WORK INSTRUCTION:
Scan the records below for the line with "易建联 (1446, 348)" and the line with "慈禧不快乐 (1392, 182)". Repeat those two lines and every line between them exactly, and nothing else.

SOURCE MATERIAL:
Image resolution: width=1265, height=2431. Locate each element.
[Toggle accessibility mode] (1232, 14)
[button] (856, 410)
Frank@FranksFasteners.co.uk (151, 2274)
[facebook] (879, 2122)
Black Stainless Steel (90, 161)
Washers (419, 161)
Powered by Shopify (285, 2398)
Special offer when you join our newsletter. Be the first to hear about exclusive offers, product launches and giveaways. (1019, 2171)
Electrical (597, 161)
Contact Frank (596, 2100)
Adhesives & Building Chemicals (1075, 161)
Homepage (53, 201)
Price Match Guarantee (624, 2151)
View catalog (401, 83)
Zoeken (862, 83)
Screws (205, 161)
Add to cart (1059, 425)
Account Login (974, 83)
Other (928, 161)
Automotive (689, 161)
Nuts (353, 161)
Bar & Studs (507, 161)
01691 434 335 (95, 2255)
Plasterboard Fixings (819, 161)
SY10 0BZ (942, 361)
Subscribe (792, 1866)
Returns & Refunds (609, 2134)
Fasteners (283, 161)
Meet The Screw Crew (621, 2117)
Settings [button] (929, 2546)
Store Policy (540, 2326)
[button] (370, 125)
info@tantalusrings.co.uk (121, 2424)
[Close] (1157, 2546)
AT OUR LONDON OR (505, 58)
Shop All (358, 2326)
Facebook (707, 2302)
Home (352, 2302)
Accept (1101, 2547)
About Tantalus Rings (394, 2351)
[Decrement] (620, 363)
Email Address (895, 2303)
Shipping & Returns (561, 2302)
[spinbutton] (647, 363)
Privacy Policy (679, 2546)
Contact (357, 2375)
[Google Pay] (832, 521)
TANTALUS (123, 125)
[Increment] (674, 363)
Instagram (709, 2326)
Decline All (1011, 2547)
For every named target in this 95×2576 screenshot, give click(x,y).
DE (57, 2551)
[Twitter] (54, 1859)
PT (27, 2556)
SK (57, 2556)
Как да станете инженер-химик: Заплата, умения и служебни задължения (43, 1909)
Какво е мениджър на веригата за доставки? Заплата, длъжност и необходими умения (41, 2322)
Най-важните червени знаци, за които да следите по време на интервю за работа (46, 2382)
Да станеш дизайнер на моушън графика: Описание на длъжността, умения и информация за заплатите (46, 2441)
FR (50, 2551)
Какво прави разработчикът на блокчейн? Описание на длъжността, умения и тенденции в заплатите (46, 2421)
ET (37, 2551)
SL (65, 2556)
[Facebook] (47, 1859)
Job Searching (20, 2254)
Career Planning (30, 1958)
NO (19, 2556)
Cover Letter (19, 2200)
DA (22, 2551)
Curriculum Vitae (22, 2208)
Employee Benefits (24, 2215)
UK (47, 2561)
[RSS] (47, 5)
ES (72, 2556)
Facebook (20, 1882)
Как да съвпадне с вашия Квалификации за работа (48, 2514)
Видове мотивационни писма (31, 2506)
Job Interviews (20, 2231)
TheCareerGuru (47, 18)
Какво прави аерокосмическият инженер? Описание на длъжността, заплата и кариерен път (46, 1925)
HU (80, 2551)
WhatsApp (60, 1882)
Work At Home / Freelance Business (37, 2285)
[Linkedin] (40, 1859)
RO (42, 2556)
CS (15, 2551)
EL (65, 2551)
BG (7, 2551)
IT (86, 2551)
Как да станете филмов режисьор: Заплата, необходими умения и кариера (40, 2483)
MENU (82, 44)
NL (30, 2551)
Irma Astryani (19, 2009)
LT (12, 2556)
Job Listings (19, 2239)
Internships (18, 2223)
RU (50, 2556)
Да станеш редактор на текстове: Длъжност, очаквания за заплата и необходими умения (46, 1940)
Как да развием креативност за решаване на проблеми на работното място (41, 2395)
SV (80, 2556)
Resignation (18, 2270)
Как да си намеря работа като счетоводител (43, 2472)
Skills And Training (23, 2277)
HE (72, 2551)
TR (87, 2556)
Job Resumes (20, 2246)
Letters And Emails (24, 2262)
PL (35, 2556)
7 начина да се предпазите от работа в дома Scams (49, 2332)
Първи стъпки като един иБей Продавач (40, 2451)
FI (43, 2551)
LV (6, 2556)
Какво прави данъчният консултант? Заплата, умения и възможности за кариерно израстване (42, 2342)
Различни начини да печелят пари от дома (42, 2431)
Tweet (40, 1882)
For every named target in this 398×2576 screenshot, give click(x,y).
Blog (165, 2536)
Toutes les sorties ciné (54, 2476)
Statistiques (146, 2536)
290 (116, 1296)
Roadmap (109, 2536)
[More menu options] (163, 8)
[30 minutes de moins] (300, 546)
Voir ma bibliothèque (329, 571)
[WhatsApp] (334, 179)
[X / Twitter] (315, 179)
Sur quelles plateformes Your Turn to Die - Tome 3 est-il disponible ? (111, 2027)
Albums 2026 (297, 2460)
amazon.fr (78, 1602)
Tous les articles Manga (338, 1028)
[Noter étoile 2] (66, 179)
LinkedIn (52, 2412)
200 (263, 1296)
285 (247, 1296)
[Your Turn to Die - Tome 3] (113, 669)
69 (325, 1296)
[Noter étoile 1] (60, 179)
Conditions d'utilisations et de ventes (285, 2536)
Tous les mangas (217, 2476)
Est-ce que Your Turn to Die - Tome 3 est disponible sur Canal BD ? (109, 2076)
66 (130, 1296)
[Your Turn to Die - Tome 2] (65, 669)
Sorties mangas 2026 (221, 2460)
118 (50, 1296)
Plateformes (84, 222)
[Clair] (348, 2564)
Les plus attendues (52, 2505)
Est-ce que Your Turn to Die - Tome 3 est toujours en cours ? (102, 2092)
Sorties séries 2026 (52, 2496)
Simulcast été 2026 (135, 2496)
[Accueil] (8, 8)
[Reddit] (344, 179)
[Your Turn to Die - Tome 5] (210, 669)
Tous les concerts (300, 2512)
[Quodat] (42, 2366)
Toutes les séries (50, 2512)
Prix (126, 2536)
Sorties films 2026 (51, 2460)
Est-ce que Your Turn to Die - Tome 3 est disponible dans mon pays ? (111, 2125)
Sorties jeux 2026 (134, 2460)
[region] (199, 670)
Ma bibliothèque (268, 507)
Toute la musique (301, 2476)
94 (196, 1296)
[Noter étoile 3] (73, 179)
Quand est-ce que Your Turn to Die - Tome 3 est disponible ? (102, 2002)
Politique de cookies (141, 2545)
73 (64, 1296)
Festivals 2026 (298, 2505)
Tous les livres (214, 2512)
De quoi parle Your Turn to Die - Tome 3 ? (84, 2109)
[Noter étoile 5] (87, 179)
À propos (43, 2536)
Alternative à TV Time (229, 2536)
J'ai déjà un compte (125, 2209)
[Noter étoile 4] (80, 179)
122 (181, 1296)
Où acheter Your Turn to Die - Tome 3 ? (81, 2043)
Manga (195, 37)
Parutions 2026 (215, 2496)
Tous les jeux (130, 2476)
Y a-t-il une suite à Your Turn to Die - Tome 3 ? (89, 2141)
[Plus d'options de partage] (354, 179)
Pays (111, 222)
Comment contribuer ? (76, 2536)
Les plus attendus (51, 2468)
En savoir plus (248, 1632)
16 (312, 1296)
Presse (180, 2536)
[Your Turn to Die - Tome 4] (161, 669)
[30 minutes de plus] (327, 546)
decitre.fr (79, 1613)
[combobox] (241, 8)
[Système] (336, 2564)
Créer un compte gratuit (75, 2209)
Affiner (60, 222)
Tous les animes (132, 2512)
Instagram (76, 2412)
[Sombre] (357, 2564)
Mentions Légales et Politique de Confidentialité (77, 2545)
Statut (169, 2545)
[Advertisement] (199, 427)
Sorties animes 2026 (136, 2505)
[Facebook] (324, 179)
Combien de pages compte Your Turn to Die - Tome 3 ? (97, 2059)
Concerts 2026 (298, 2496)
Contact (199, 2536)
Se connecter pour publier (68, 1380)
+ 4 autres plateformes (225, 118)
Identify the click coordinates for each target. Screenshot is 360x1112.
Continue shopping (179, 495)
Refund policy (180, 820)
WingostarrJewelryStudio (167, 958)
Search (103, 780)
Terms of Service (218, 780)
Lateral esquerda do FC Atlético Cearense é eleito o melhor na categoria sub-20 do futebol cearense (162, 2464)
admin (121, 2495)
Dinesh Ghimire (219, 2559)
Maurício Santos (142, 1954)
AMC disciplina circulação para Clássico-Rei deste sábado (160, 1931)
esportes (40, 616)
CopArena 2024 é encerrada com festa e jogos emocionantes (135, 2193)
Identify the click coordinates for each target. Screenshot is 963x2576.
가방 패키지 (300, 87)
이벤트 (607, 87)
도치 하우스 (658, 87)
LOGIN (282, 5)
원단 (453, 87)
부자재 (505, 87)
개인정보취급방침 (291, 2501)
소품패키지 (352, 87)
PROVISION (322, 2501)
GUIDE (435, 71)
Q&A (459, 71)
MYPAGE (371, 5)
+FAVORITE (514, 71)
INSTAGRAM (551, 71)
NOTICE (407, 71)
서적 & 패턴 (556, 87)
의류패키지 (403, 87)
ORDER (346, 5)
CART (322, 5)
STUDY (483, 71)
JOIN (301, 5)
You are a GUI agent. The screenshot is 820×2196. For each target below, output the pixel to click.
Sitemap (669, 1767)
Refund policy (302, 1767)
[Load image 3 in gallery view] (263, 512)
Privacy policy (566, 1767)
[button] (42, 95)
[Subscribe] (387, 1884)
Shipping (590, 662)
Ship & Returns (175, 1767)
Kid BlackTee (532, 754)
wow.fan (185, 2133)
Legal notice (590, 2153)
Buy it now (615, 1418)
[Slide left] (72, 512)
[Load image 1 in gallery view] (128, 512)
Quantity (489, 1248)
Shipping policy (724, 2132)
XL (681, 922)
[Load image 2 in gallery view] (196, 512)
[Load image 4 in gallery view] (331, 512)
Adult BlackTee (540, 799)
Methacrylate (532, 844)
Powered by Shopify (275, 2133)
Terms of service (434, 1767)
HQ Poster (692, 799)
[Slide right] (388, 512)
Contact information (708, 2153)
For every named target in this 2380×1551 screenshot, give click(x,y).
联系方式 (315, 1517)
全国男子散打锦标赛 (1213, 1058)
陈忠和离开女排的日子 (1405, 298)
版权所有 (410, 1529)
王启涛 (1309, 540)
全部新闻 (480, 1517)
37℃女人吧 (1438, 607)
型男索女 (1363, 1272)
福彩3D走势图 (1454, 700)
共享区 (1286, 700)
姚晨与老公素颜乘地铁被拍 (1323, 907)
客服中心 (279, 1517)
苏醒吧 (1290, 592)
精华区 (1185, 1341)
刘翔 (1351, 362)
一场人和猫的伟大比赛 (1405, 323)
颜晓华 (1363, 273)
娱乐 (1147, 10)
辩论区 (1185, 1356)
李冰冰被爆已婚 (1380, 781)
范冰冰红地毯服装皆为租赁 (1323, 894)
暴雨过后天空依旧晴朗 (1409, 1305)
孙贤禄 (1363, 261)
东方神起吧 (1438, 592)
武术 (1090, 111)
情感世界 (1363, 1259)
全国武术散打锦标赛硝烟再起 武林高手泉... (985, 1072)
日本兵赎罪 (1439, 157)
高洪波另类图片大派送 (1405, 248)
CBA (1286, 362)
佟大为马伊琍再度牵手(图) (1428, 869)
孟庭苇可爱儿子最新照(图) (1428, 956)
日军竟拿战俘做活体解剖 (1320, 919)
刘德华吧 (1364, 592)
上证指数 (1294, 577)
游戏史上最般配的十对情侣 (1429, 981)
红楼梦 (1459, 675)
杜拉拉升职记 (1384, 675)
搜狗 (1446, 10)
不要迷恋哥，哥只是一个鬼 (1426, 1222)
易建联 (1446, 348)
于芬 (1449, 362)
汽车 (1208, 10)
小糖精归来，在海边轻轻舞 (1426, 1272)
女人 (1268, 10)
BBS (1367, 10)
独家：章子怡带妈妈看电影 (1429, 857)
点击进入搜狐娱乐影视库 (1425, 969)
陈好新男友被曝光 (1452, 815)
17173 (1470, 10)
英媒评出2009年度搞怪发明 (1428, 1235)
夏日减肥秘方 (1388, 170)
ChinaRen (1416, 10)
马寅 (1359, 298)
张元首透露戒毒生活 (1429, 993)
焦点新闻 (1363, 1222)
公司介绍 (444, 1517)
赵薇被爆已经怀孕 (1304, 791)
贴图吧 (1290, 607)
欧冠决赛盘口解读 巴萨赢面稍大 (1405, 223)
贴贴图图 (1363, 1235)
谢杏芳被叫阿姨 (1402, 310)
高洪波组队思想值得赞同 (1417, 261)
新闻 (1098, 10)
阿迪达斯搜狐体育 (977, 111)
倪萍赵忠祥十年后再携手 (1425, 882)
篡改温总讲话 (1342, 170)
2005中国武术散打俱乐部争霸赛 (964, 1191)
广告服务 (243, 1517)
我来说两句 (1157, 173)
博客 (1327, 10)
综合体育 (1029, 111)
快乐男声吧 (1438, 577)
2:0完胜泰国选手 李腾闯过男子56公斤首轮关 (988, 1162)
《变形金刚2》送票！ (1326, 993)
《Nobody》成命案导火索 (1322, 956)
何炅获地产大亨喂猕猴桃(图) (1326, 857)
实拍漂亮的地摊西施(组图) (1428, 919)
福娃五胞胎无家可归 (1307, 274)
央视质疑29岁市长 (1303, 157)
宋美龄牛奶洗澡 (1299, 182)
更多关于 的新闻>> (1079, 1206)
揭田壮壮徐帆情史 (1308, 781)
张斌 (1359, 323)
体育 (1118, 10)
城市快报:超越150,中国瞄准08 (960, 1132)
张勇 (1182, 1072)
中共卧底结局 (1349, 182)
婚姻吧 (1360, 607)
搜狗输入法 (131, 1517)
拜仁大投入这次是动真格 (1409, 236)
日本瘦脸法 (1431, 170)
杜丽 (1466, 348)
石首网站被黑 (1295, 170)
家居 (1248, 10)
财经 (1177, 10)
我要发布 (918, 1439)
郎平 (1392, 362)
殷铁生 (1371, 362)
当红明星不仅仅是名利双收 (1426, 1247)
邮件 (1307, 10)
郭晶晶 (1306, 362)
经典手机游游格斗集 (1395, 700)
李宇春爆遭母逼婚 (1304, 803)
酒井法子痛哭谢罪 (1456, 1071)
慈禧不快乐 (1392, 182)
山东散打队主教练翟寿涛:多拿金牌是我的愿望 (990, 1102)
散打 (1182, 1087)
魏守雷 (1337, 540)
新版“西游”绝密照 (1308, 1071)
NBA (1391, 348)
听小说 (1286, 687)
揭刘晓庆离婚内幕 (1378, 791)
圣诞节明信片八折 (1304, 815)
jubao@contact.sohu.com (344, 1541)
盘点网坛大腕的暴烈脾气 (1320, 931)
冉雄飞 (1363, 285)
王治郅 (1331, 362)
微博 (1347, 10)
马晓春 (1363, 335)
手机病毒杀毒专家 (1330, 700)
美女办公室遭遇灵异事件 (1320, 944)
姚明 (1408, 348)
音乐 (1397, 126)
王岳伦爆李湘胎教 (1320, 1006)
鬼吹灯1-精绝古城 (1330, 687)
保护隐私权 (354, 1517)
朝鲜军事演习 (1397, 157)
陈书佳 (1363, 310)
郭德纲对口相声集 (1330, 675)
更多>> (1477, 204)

FINAL ANSWER:
易建联 (1446, 348)
于芬 (1449, 362)
汽车 (1208, 10)
小糖精归来，在海边轻轻舞 (1426, 1272)
女人 (1268, 10)
BBS (1367, 10)
独家：章子怡带妈妈看电影 (1429, 857)
点击进入搜狐娱乐影视库 (1425, 969)
陈好新男友被曝光 (1452, 815)
17173 (1470, 10)
英媒评出2009年度搞怪发明 (1428, 1235)
夏日减肥秘方 (1388, 170)
ChinaRen (1416, 10)
马寅 (1359, 298)
张元首透露戒毒生活 (1429, 993)
焦点新闻 (1363, 1222)
公司介绍 (444, 1517)
赵薇被爆已经怀孕 (1304, 791)
贴图吧 (1290, 607)
欧冠决赛盘口解读 巴萨赢面稍大 (1405, 223)
贴贴图图 (1363, 1235)
谢杏芳被叫阿姨 (1402, 310)
高洪波组队思想值得赞同 (1417, 261)
新闻 (1098, 10)
阿迪达斯搜狐体育 (977, 111)
倪萍赵忠祥十年后再携手 (1425, 882)
篡改温总讲话 (1342, 170)
2005中国武术散打俱乐部争霸赛 (964, 1191)
广告服务 (243, 1517)
我来说两句 (1157, 173)
博客 (1327, 10)
综合体育 (1029, 111)
快乐男声吧 (1438, 577)
2:0完胜泰国选手 李腾闯过男子56公斤首轮关 (988, 1162)
《变形金刚2》送票！ (1326, 993)
《Nobody》成命案导火索 (1322, 956)
何炅获地产大亨喂猕猴桃(图) (1326, 857)
实拍漂亮的地摊西施(组图) (1428, 919)
福娃五胞胎无家可归 (1307, 274)
央视质疑29岁市长 (1303, 157)
宋美龄牛奶洗澡 (1299, 182)
更多关于 的新闻>> (1079, 1206)
揭田壮壮徐帆情史 (1308, 781)
张斌 (1359, 323)
体育 (1118, 10)
城市快报:超越150,中国瞄准08 (960, 1132)
张勇 (1182, 1072)
中共卧底结局 (1349, 182)
婚姻吧 (1360, 607)
搜狗输入法 (131, 1517)
拜仁大投入这次是动真格 (1409, 236)
日本瘦脸法 (1431, 170)
杜丽 (1466, 348)
石首网站被黑 (1295, 170)
家居 (1248, 10)
财经 (1177, 10)
我要发布 (918, 1439)
郎平 (1392, 362)
殷铁生 (1371, 362)
当红明星不仅仅是名利双收 (1426, 1247)
邮件 (1307, 10)
郭晶晶 (1306, 362)
经典手机游游格斗集 (1395, 700)
李宇春爆遭母逼婚 (1304, 803)
酒井法子痛哭谢罪 (1456, 1071)
慈禧不快乐 (1392, 182)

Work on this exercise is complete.